**Activity list:**
1/ In the text below on Very Peri and logo colors, what undertones does Very Peri have?
2/ Extend the passage below on Very Peri and choosing logo colors, picking up right after its final sentence.

**Document extract:**
=-=-=
So What About Very Peri?

But where does Very Peri — that periwinkle blue with violet-red undertones — fit into colour theory? When debuting the colour, Pantone cited that “we are living in transformative times” and Very Peri represents this transformation with the increased influence of the digital onto the physical. It’s a dynamic colour that celebrates courage in creativity and imagination. The blending of blue’s reliability with the energy of red makes for a colour that empowers. 

However, one could also argue that the combination of blue and purple is a response to a changing world where uncertainty is a frequent companion for the majority of the population. In these times, we highly value trustworthy brands, products and services that can make us feel secure. At the same time, with the entrance of Gen Z into the marketplace, authenticity and ‘realness’ is critical. Similarly, there is a growing emphasis on the quality of products and services. These values are associated across blue and purple, and, by extension, Very Peri too. 

How Does Your Logo Measure Up?

Understanding what colours can mean for consumers provides you with a solid foundation from which to analyse your own brand’s colours, particularly within your logo. Very Peri may be the colour of 2022, but your brand needs a colour that represents it. Is your current colour scheme serving your brand or causing miscommunications?


It’s not an exact science, but you can have great success when you combine colour theory with a thorough understanding of your audience, including culture, gender and age.

Research Your Industry & Target Audience

Context is key to the successful application of colour theory. This means you need to understand your industry, as well as your target audience. 

Start by analysing the logos and colours of your competitors. Are there repeated colours? What are these colours implying about the brands and the industry overall? Is it true of your brand? 

There’s nothing wrong with having logo colours that are popular within your industry — it can make for a simple visual cue for consumers. However, there is reward in the risk of choosing a different colour. It’s up to you, though, to decide if the payoff is worth it.

Before you commit to a fresh logo colour, remember to consider your target consumers. What are they looking for in a brand? Will your new colour encourage them towards your brand?
=-=-=
**Supplied information:**

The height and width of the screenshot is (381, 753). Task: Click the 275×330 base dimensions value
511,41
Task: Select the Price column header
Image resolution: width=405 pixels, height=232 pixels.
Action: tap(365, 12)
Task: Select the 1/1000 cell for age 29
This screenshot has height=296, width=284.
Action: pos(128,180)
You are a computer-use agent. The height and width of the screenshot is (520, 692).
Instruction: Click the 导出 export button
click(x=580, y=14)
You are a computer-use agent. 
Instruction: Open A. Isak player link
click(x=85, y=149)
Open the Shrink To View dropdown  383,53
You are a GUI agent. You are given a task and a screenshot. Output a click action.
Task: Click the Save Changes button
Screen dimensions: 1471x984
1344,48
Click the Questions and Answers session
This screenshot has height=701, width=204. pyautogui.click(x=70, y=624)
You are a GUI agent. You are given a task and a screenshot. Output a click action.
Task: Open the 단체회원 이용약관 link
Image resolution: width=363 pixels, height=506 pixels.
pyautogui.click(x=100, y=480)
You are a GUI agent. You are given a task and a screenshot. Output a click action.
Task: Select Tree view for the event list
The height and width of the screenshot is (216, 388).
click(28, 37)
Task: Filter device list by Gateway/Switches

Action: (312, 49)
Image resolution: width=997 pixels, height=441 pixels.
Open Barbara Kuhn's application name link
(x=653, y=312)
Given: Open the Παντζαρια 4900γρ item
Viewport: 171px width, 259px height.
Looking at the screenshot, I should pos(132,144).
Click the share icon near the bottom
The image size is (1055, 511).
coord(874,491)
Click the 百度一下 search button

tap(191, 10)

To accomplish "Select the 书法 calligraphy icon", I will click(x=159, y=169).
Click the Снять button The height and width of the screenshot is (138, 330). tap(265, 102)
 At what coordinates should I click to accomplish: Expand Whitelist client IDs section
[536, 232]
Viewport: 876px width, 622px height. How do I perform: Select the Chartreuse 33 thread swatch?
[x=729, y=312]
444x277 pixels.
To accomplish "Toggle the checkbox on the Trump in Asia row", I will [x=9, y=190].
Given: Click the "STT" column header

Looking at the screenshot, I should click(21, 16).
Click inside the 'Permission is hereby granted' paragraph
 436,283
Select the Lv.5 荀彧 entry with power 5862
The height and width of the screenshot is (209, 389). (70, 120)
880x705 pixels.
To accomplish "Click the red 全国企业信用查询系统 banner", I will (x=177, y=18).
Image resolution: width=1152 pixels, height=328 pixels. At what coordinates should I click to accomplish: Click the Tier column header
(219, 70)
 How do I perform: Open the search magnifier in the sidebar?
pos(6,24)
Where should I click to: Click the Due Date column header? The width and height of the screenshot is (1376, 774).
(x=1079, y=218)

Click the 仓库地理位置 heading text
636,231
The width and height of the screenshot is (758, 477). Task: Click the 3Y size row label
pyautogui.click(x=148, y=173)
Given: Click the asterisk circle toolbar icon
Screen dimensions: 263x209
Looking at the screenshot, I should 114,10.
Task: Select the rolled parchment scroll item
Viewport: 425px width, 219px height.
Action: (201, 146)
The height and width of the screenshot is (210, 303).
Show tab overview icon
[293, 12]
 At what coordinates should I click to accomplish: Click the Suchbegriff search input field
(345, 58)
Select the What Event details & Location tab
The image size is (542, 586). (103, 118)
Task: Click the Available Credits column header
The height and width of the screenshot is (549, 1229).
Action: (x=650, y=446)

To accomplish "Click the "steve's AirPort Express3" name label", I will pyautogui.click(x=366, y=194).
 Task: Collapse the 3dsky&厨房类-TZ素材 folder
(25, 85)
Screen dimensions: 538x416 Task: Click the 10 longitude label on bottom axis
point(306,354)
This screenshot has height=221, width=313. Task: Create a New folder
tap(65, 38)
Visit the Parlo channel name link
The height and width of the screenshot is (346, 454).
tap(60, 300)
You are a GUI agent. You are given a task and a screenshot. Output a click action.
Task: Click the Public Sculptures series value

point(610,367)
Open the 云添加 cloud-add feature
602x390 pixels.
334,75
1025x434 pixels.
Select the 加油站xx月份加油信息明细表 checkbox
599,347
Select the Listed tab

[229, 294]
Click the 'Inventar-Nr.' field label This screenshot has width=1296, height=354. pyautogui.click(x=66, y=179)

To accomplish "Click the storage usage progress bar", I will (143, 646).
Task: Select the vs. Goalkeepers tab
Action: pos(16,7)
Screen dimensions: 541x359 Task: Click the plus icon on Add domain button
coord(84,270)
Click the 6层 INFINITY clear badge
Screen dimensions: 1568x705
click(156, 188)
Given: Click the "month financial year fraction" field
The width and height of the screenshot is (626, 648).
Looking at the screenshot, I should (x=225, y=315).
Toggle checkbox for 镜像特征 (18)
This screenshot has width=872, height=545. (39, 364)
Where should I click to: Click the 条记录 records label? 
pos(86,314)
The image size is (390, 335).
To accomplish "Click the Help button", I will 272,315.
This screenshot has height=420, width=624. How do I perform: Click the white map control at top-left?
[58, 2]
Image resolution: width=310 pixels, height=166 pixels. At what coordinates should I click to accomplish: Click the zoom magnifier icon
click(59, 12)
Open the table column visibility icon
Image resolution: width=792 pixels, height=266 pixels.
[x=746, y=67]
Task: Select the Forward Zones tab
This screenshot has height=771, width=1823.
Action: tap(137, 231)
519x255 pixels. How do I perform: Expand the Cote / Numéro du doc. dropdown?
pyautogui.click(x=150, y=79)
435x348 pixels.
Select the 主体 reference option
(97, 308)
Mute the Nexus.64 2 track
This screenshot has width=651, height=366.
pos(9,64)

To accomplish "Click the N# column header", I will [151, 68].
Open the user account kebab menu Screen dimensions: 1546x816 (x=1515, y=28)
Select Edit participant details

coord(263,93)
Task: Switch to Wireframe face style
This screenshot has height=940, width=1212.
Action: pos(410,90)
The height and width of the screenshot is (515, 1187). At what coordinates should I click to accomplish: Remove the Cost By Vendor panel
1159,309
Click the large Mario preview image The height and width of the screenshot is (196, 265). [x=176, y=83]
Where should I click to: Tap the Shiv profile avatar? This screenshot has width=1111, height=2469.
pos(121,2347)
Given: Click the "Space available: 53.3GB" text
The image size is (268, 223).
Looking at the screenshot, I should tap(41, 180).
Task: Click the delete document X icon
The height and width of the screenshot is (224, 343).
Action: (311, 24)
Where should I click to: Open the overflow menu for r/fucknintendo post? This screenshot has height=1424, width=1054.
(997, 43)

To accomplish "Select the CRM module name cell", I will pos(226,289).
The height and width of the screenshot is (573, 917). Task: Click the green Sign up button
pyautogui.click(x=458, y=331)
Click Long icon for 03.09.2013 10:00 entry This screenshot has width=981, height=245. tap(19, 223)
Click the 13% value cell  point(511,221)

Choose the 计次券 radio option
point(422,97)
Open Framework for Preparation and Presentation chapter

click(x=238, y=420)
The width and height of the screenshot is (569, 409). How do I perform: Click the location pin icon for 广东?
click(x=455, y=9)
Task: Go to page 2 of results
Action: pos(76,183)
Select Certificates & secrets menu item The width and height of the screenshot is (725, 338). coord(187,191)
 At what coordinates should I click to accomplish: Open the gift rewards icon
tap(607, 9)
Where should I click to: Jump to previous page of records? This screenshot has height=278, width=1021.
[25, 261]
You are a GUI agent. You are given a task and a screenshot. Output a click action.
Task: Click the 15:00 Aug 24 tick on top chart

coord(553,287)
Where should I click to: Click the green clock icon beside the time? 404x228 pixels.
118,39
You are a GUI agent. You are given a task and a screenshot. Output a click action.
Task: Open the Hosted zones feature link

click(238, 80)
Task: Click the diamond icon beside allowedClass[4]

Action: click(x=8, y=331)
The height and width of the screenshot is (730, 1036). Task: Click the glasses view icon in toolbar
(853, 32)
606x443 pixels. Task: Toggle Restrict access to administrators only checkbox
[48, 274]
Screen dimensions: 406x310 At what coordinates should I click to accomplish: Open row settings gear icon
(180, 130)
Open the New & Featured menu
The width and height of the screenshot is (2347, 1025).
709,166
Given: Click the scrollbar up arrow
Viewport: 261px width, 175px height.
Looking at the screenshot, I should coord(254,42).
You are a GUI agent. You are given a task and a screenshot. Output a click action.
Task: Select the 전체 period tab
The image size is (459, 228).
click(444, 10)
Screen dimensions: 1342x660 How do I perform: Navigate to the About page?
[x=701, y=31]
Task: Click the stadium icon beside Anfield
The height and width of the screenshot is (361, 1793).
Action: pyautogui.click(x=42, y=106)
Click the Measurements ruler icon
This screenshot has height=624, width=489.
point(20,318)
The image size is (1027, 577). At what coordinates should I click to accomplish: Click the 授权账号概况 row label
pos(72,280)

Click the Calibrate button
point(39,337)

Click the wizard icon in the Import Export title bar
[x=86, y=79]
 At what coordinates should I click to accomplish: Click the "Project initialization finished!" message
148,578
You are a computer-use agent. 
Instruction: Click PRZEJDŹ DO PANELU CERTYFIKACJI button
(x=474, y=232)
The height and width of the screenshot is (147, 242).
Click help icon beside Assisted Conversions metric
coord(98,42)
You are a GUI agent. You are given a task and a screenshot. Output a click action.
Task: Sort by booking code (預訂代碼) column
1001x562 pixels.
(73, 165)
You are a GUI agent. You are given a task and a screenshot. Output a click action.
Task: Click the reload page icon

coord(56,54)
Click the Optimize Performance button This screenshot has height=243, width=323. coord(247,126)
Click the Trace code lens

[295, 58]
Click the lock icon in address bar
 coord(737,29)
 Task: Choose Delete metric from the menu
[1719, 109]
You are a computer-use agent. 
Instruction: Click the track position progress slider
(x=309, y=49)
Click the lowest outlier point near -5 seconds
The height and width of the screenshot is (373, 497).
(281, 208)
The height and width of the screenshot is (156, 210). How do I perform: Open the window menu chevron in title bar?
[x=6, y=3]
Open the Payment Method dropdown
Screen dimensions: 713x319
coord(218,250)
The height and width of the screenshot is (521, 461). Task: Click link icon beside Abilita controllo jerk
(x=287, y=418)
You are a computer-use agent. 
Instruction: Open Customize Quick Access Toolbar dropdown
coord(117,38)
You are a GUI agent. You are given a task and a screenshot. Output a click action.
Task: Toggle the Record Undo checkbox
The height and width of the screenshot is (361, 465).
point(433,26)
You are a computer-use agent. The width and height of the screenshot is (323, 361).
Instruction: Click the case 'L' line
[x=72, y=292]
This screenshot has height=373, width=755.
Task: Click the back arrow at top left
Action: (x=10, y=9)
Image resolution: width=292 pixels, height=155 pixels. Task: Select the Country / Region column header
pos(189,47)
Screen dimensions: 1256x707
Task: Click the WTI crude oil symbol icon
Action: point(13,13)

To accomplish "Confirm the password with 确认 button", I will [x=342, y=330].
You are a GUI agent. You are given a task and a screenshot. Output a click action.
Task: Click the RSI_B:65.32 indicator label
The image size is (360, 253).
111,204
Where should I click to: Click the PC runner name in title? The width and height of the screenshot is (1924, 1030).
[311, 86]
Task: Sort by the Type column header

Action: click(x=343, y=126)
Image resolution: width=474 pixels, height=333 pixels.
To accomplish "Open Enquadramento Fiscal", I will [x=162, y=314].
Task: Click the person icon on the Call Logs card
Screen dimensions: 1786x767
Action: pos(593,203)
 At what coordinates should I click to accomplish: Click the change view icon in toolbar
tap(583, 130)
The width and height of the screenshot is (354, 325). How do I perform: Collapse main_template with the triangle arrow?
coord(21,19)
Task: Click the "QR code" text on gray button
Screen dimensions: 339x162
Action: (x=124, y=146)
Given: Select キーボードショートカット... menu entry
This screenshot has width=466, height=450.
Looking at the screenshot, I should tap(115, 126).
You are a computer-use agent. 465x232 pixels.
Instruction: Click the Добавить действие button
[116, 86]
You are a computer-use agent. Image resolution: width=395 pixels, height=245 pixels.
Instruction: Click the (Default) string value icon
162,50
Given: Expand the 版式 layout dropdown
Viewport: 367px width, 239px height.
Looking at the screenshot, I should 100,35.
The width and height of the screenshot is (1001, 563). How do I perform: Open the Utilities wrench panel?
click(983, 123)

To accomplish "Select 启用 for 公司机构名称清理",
=-=-=
**Replies:**
1/ Violet-red undertones.

2/
Decide If a Picture Is Worth More Than 1000 Words

The colour you choose for your logo can be impacted by your style of logo. There are two main styles of logo: those that prioritise words, and those that utilise symbols and iconography. There are benefits and downsides to either style, but if you are favouring typography, having a powerful colour is important for recognition. When you use iconography, there is an additional element of recognition for the consumer. For instance, compare the ABC logo with IGA’s logo. The ABC infinity-esque symbol is instantly recognisable without any typography, while the IGA oval is less distinctive. Therefore, a more impactful colour is required.

Don’t Forget to Integrate Your Colour Scheme

Ideally, the colouring of your logo should translate across your brand and fit within an overall colour scheme. This consistency and unity aids in brand recognition. Your colour scheme does not need to be dominated by your logo colour, but it should feature. It may be a pop of colour in a minimalist colour scheme. Therefore, when choosing your logo colour, be sure that it will work with your existing colour scheme or be prepared to review this and all associated materials as well. 

And a Very Peri New Year

At the end of the day, no one knows what 2022 holds in store for us. However, the swift and extensive change of the last few years has shown us that timelessness is a worthwhile quality. Using colour theory, you can create a logo for your brand to represent it for generations to come.